_Material supplied_
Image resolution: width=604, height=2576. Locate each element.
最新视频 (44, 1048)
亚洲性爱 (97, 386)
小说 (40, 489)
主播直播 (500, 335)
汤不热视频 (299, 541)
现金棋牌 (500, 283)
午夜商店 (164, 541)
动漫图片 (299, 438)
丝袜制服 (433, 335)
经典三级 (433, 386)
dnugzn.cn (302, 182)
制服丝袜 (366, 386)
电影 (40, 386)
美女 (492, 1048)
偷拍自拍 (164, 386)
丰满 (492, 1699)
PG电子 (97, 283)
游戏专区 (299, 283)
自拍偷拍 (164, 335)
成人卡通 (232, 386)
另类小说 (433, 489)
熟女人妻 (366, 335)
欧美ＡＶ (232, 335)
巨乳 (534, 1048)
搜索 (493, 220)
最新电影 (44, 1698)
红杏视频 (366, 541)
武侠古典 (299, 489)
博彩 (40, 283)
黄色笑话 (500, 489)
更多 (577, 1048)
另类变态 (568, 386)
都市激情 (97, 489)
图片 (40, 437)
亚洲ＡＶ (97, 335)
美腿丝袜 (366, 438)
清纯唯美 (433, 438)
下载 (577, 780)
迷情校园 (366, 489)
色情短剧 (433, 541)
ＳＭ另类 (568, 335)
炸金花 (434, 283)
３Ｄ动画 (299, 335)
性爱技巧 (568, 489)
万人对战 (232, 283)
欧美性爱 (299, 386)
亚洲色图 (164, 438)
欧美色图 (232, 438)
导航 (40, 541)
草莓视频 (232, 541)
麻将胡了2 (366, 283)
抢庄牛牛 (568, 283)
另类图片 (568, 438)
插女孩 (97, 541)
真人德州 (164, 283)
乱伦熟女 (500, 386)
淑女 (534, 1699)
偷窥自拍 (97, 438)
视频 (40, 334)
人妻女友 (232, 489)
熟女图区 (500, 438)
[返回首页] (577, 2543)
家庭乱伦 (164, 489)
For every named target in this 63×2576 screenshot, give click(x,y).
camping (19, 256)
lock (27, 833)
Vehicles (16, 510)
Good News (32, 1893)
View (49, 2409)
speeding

_Task goal_
The response must consist of the lines above, from the first one through the line containing "搜索 (493, 220)", reproduced exactly.

_Answer box_
Image resolution: width=604, height=2576. Locate each element.
最新视频 (44, 1048)
亚洲性爱 (97, 386)
小说 (40, 489)
主播直播 (500, 335)
汤不热视频 (299, 541)
现金棋牌 (500, 283)
午夜商店 (164, 541)
动漫图片 (299, 438)
丝袜制服 (433, 335)
经典三级 (433, 386)
dnugzn.cn (302, 182)
制服丝袜 (366, 386)
电影 (40, 386)
美女 (492, 1048)
偷拍自拍 (164, 386)
丰满 (492, 1699)
PG电子 (97, 283)
游戏专区 (299, 283)
自拍偷拍 (164, 335)
成人卡通 (232, 386)
另类小说 (433, 489)
熟女人妻 (366, 335)
欧美ＡＶ (232, 335)
巨乳 (534, 1048)
搜索 (493, 220)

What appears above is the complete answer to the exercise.